The input START

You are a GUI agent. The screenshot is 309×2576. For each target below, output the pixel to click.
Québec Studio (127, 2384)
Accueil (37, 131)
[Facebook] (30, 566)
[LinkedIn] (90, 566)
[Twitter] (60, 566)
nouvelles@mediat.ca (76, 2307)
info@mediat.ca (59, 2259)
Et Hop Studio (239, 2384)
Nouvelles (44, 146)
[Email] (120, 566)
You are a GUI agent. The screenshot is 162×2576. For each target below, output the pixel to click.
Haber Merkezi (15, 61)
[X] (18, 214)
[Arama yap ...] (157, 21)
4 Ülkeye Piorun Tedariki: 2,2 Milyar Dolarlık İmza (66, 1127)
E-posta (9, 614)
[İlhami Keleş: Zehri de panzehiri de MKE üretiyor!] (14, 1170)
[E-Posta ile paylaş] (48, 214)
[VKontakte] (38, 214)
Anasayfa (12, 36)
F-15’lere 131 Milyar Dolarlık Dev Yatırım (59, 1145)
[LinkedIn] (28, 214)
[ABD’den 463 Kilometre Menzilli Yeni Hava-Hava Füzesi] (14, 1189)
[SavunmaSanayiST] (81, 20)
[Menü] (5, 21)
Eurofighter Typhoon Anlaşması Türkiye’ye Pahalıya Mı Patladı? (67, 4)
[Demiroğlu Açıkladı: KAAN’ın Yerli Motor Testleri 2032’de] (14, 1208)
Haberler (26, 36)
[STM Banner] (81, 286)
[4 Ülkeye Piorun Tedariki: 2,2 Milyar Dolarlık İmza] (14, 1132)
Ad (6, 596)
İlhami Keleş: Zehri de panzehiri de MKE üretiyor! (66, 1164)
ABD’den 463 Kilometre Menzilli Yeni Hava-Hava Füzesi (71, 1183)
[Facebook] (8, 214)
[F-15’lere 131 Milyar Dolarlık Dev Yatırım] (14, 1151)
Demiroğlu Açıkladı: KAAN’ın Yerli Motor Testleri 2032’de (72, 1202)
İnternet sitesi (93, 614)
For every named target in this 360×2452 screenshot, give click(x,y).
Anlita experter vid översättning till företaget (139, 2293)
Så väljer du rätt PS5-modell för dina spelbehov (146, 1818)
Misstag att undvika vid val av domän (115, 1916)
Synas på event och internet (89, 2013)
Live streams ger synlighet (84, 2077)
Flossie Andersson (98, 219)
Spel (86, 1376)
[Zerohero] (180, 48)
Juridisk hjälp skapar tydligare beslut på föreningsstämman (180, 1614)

The input END

Using the listing above, tally how many lines include the word "pixel". Write only the number.

• Written answer
2